En plus de créer des spectacles de toutes pièces, le prolifique et talentueux Joël Pommerat aime reprendre des contes de fées : Cendrillon, le Petit Poucet, ou ce Petit chaperon rouge de 45 minutes destiné aux spectateurs de plus de trois ans. Pourtant, comme toujours, une atmosphère d’inquiétante étrangeté imprègne le plateau, jeux d’ombres et de lumières, nappes sonores enveloppantes. L’auteur a réécrit le conte en une langue très contemporaine, orale et dialoguée, dont les répétitions créent de nombreux effets de réel.
L’histoire est racontée de façon décontractée par un narrateur à la coule (Rodolphe Martin). Si les deux comédiennes parlent peu, elles n’en sont que plus angoissantes. La mère jouée par la danseuse Isabelle Rivoal a des airs de sorcière : elle se déplace sur la pointe des pieds, tourne en rond et fait le monstre, marchant le dos rond à quatre pattes presque à la façon de l’Exorciste. Quant à la fille vêtue de blanc, incarnée par Murielle Martinelli, sa morphologie d’enfant ronde dégage une ingénuité troublante.

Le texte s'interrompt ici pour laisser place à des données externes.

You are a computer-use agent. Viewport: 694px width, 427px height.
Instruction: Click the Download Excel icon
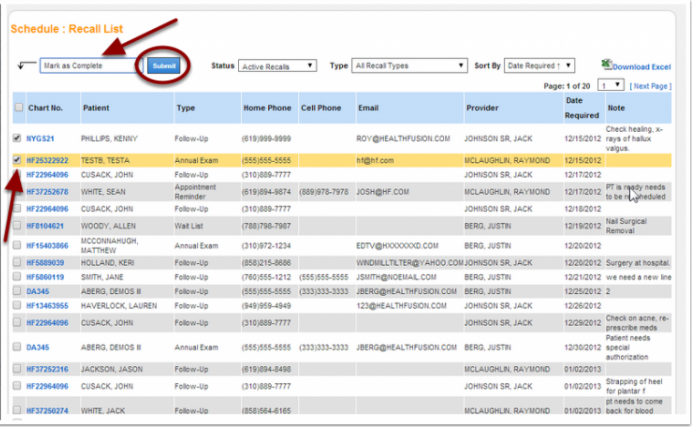coord(606,66)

Plutôt que la version de Perrault où l’enfant et sa grand-mère finissent dévorées, c’est celle des frères Grimm, où un chasseur les sauve en ouvrant le ventre du loup, qu’a reprise Pommerat, en lui conférant le style d’une parole actuelle. Le surnaturel est omniprésent : l’ombre de la petite fille qui se déplace de façon autonome, l’hyperréalisme du loup, dont la voix grondante et saturée déclenche dans la salle des rires de décompression. Joël Pommerat se plaît à jouer sur la peur enfantine, cette attirance mêlée de répulsion à l’égard de l’inconnu et de la nature sauvage, évoquée par une scénographie et des lumières comme toujours extraordinaires.